Suppose you sold an expensive dining room set for $3000, and suppose the customer calls you later and says that their cousin’s neighbor’s sister got exactly the same set for $700 less.

What do you do?

General Rule: Listen more and talk less. Ask questions that get the other person to talk. Don’t argue. Don’t explain or justify yourself any more than is necessary. Don’t try to change the customer’s mind about anything. Let the customer talk more than you do. 

The best thing for you to start with is to say, “Ok.  What do you want to do?”  Say it in a neutral tone, with a downward intonation at the end, and don’t rush it. Pause a bit after saying ok and before you ask what they want to do. Then listen.

Here is a list of some of the things that a customer might say to your question about what they want to do, and how you can reply.

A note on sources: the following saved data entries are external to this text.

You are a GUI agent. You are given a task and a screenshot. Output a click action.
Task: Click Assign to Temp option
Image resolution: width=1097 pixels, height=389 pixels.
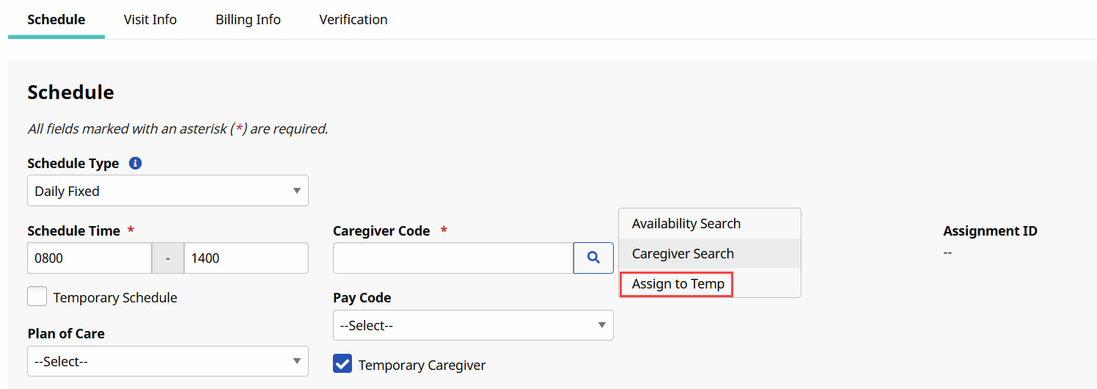point(678,284)
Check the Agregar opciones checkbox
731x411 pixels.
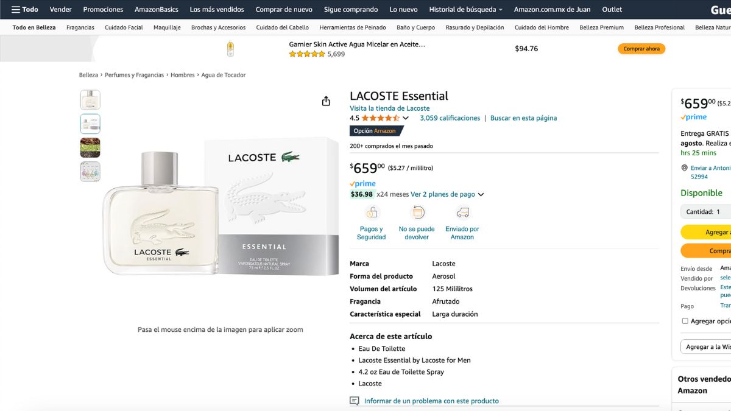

  • Cust:  “I want you to give me $700 back.”
    You:   “That won’t work for me.  You can return the dining room set and receive a full refund of the purchase price, not including the delivery charges.  Or you can keep the set. What do you want to do?”
  • Cust:  “Why did you charge me $3000?”
    You:  “That’s what I sell it for.”
  • Cust:  “Why did someone else get it for so much less?”
    You:  “I don’t know.  You could ask them.”
  • Cust:  “I think it’s really unfair that I had to pay that much when someone else got it for less.”
    You:   “Ok.  What do you want to do?”
  • Cust:  “I want my money back.”
    You:   “Ok.  You can get a full refund of the purchase price of the dining room set, but not of the delivery charges.  Do you want to go ahead with that?”

The above is one example of how a practitioner of High Probability Selling might handle a situation like this, when following the Mindset of HPS.

Questions, comments, and ideas from readers are very welcome.

If someone says, “Why are you asking me all of these personal questions?”

How do you respond?

First, this almost never happens.  If you are being authentic and sincere, the person you are interviewing will rarely question your motives.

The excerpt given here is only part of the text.